## ABOUT THIS EXERCISE
Across the records below, how many lines include the string "will"? Respond with the number only.

## Records drawn from a dataset
_ _ _

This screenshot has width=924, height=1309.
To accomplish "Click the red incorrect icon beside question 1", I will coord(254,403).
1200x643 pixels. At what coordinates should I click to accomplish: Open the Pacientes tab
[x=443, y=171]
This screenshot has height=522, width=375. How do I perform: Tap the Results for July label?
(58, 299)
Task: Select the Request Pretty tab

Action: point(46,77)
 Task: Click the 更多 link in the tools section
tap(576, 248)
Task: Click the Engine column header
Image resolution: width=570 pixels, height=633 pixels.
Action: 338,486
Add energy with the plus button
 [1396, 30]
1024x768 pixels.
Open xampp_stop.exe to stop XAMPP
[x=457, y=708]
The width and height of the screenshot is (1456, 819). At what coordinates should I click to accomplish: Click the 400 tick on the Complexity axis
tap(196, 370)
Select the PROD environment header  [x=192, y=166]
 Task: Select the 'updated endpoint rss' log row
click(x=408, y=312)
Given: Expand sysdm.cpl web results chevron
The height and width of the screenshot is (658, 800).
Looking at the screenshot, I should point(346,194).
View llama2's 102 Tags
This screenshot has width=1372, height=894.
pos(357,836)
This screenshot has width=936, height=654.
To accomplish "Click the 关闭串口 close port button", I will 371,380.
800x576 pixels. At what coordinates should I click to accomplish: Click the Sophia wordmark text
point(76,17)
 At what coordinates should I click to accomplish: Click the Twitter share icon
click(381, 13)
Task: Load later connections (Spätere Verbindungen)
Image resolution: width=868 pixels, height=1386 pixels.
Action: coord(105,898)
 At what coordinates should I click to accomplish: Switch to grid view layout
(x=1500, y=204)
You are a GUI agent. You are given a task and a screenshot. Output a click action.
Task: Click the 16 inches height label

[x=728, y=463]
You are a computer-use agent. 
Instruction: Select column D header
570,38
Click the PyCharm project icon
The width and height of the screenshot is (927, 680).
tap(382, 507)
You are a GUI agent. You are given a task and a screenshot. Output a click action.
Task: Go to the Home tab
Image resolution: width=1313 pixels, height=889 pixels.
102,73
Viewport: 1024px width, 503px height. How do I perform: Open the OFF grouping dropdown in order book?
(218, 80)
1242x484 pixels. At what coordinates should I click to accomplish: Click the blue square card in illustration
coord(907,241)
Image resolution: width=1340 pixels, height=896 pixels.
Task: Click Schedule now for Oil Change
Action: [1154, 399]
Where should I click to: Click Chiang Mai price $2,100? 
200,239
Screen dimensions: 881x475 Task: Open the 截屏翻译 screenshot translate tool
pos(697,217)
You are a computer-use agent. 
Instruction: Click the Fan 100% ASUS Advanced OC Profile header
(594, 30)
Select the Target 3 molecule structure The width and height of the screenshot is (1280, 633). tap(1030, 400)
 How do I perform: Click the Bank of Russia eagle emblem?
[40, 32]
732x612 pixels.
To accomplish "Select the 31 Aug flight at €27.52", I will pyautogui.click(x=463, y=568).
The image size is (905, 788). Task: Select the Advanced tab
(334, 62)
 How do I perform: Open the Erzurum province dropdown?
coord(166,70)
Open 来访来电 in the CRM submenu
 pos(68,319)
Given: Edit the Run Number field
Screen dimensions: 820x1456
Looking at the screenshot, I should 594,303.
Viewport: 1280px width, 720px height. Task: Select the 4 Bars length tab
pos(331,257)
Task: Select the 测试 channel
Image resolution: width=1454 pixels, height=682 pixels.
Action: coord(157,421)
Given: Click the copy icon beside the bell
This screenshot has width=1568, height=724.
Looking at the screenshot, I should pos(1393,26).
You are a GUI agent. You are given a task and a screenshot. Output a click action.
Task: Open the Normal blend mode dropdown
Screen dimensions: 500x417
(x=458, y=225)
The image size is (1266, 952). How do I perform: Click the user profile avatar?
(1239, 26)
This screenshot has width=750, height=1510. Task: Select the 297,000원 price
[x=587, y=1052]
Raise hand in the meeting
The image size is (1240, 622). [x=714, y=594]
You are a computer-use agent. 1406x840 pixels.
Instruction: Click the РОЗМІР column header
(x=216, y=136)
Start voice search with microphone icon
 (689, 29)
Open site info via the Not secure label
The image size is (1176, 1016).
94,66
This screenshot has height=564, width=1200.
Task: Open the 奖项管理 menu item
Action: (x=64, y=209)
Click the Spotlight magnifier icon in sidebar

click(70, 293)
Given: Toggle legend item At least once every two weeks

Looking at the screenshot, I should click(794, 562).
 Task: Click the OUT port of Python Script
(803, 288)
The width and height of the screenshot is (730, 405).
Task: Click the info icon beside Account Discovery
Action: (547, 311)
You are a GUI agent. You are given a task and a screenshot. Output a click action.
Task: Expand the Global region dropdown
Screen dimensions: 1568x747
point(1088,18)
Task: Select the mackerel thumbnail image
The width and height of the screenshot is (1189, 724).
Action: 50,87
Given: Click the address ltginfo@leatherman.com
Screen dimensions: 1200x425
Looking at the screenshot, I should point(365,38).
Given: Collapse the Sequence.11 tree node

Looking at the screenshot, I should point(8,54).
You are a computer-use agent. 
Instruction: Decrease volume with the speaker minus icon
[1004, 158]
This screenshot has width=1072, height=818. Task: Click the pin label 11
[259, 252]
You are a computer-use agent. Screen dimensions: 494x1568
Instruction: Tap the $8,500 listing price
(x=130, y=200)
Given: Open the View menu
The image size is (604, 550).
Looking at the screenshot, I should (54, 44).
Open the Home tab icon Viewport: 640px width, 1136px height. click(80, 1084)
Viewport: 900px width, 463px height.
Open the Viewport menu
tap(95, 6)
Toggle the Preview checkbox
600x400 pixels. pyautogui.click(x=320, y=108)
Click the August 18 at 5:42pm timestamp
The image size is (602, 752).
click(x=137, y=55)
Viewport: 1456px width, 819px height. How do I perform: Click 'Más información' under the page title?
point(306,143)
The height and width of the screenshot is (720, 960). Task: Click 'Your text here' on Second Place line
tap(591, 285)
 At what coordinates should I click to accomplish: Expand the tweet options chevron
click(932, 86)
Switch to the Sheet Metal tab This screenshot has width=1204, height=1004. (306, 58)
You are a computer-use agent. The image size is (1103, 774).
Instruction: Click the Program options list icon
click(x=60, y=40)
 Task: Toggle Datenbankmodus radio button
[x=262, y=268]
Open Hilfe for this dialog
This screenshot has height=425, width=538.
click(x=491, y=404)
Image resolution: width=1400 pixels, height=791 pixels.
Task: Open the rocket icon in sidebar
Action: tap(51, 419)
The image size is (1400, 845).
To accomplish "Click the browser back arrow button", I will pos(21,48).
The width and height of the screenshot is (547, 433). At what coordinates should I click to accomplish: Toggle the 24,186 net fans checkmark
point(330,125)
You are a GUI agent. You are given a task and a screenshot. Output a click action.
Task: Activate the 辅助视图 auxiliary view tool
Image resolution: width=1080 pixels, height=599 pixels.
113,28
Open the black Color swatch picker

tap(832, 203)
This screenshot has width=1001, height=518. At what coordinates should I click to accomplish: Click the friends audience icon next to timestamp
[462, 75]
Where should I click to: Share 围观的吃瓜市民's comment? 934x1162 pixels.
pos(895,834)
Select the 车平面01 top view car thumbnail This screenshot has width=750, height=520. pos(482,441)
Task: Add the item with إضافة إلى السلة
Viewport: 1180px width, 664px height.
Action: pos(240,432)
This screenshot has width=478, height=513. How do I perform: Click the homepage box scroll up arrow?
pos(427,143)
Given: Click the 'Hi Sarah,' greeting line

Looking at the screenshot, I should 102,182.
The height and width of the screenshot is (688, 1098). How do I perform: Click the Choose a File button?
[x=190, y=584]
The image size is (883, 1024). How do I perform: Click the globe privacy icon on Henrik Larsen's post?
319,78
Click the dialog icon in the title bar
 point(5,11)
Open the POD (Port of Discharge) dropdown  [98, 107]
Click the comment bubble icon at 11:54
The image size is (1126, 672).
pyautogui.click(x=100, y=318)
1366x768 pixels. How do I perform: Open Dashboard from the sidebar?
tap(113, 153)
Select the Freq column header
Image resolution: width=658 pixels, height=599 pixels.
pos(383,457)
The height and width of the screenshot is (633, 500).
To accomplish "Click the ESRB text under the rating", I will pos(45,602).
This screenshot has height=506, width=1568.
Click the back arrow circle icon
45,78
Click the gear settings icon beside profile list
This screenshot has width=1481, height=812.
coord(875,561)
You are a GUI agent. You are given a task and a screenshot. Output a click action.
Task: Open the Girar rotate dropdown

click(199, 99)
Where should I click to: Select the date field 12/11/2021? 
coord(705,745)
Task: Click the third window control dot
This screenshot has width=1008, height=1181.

_ _ _

## TASK SOLUTION
5